Make an exact copy of all the data.

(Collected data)
※ ※ ※

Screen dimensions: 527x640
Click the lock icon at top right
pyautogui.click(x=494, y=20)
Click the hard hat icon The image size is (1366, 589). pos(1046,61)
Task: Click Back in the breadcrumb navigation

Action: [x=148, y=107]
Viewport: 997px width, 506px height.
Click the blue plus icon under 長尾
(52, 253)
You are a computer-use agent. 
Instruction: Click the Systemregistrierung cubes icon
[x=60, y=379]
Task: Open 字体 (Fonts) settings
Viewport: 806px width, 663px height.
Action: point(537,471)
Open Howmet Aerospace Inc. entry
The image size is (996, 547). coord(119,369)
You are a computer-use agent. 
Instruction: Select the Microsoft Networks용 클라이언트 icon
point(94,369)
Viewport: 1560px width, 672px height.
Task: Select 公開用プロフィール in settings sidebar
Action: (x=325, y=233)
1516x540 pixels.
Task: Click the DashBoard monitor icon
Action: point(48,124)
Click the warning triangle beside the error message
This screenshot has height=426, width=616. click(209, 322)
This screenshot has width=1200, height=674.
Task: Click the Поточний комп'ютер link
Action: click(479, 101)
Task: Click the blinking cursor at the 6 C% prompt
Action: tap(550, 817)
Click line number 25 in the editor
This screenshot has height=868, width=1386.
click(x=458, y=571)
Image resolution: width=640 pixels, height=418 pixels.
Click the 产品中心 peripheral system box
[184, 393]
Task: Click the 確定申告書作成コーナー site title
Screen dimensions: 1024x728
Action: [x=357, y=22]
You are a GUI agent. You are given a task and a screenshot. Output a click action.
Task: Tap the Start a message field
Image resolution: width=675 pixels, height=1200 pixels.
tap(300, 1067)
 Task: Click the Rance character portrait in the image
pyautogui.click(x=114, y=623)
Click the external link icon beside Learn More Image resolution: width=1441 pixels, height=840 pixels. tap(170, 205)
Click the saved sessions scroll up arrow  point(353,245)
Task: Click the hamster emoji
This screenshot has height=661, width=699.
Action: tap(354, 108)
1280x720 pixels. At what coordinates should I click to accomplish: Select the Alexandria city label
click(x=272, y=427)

※ ※ ※

■ Output of the task ■
Screen dimensions: 527x640
Click the lock icon at top right
pyautogui.click(x=494, y=20)
Click the hard hat icon The image size is (1366, 589). pos(1046,61)
Task: Click Back in the breadcrumb navigation

Action: [x=148, y=107]
Viewport: 997px width, 506px height.
Click the blue plus icon under 長尾
(52, 253)
You are a computer-use agent. 
Instruction: Click the Systemregistrierung cubes icon
[x=60, y=379]
Task: Open 字体 (Fonts) settings
Viewport: 806px width, 663px height.
Action: point(537,471)
Open Howmet Aerospace Inc. entry
The image size is (996, 547). coord(119,369)
You are a computer-use agent. 
Instruction: Select the Microsoft Networks용 클라이언트 icon
point(94,369)
Viewport: 1560px width, 672px height.
Task: Select 公開用プロフィール in settings sidebar
Action: (x=325, y=233)
1516x540 pixels.
Task: Click the DashBoard monitor icon
Action: point(48,124)
Click the warning triangle beside the error message
This screenshot has height=426, width=616. click(209, 322)
This screenshot has width=1200, height=674.
Task: Click the Поточний комп'ютер link
Action: click(479, 101)
Task: Click the blinking cursor at the 6 C% prompt
Action: tap(550, 817)
Click line number 25 in the editor
This screenshot has height=868, width=1386.
click(x=458, y=571)
Image resolution: width=640 pixels, height=418 pixels.
Click the 产品中心 peripheral system box
[184, 393]
Task: Click the 確定申告書作成コーナー site title
Screen dimensions: 1024x728
Action: [x=357, y=22]
You are a GUI agent. You are given a task and a screenshot. Output a click action.
Task: Tap the Start a message field
Image resolution: width=675 pixels, height=1200 pixels.
tap(300, 1067)
 Task: Click the Rance character portrait in the image
pyautogui.click(x=114, y=623)
Click the external link icon beside Learn More Image resolution: width=1441 pixels, height=840 pixels. tap(170, 205)
Click the saved sessions scroll up arrow  point(353,245)
Task: Click the hamster emoji
This screenshot has height=661, width=699.
Action: tap(354, 108)
1280x720 pixels. At what coordinates should I click to accomplish: Select the Alexandria city label
click(x=272, y=427)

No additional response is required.